» **SET PROBLEM**: Collect every line of the records below that contains the word "height", and copy each one in full.

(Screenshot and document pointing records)
━━━━━━

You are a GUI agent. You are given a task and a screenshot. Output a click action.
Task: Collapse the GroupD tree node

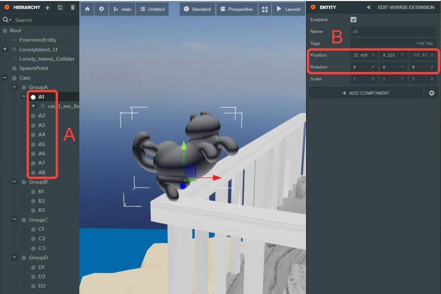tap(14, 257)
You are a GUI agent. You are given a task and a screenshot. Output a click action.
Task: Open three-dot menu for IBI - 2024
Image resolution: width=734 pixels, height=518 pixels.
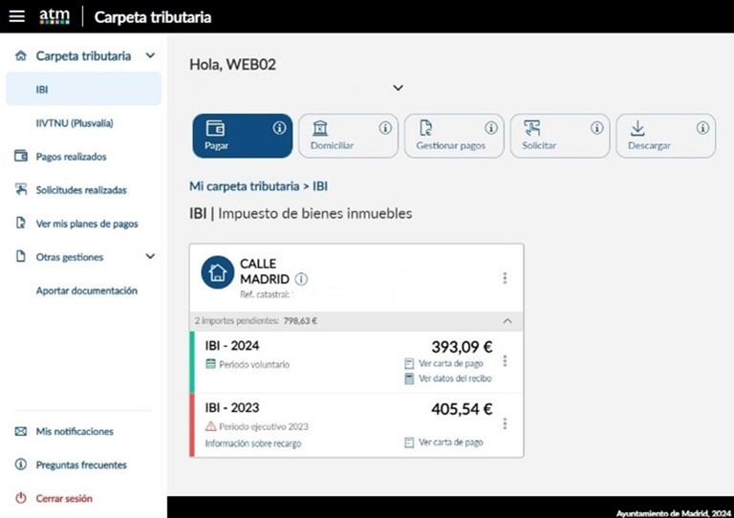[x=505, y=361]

━━━━━━

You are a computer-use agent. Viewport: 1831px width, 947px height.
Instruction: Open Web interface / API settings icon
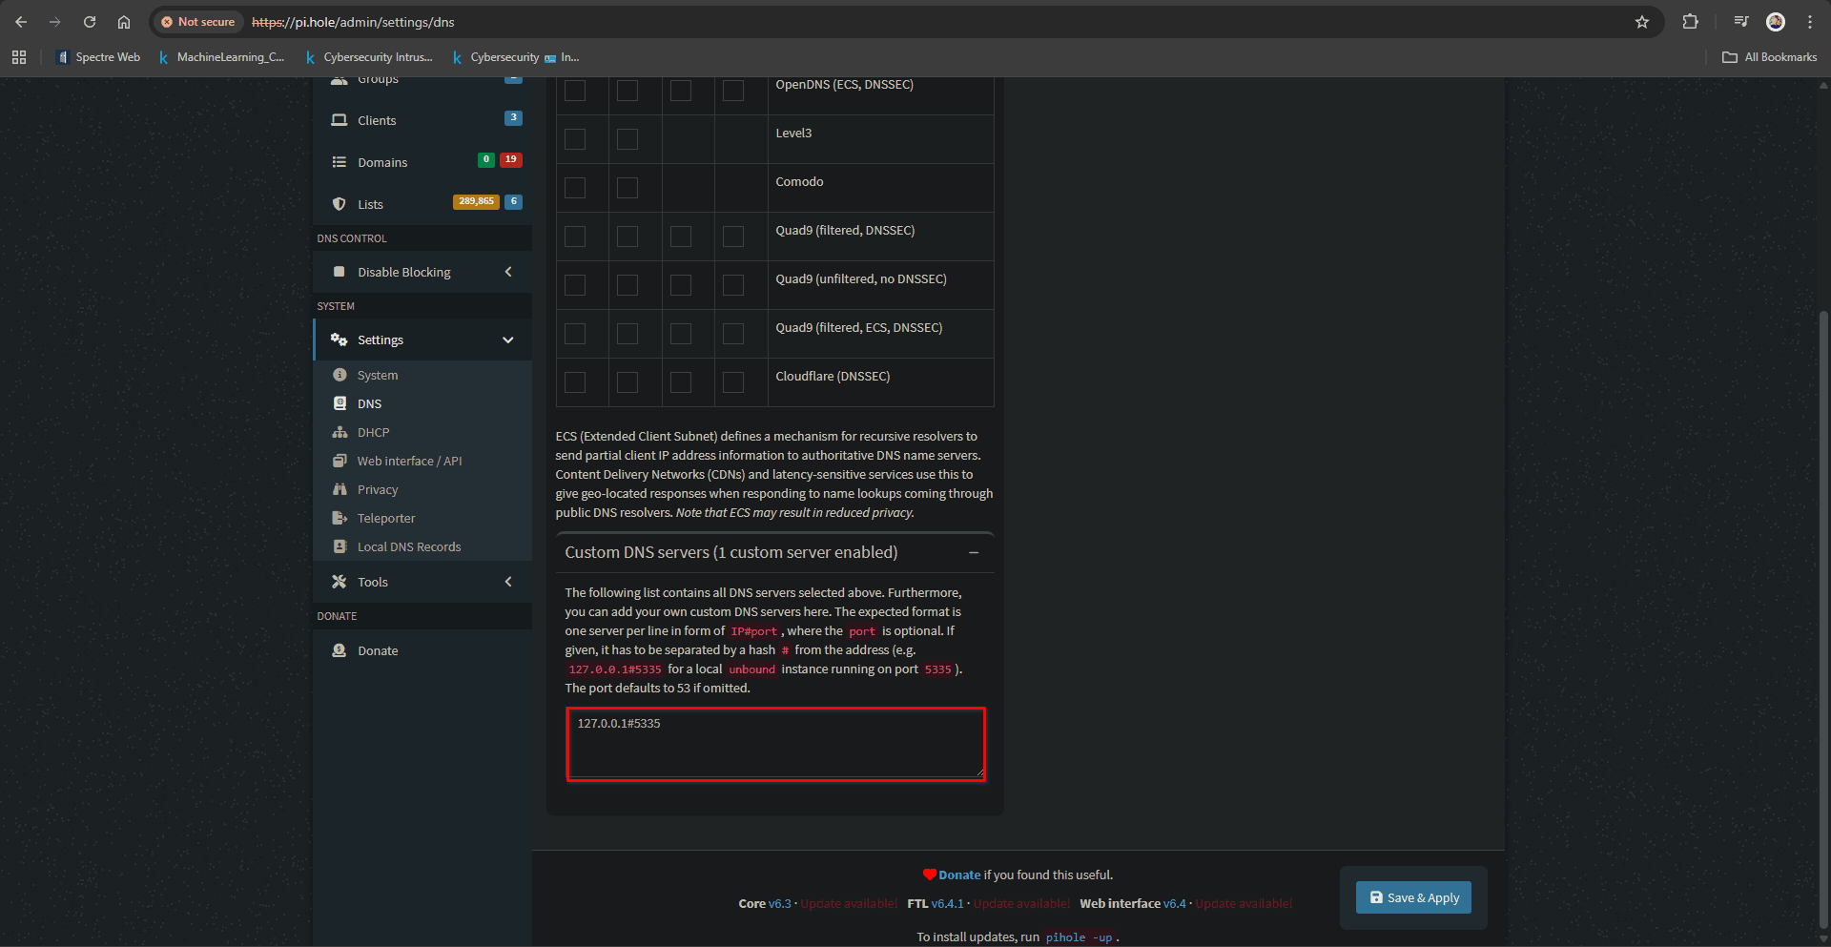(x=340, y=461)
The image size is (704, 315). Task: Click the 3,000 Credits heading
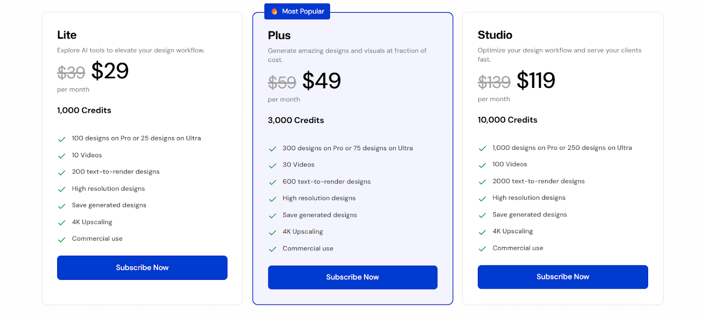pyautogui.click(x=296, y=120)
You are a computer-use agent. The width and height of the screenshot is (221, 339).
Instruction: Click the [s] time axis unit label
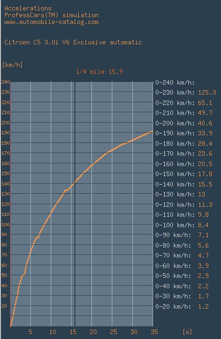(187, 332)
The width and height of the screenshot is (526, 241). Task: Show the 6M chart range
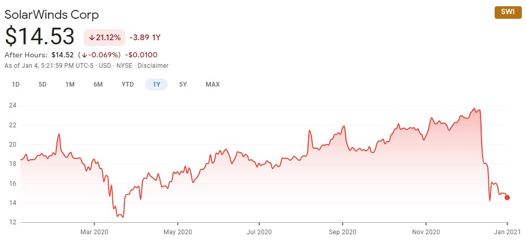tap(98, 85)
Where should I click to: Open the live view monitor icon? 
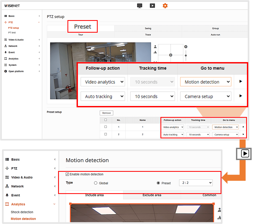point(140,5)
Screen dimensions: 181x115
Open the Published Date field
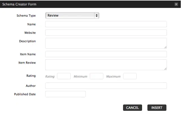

━━━━━━

» **EXERCISE SOLUTION**:
Image resolution: width=734 pixels, height=518 pixels.
You are a computer-use agent. Viewport: 1831px width, 947px height.
You are a computer-use agent. The width and height of the screenshot is (221, 339).
The width and height of the screenshot is (526, 241). Task: Show the 6M chart range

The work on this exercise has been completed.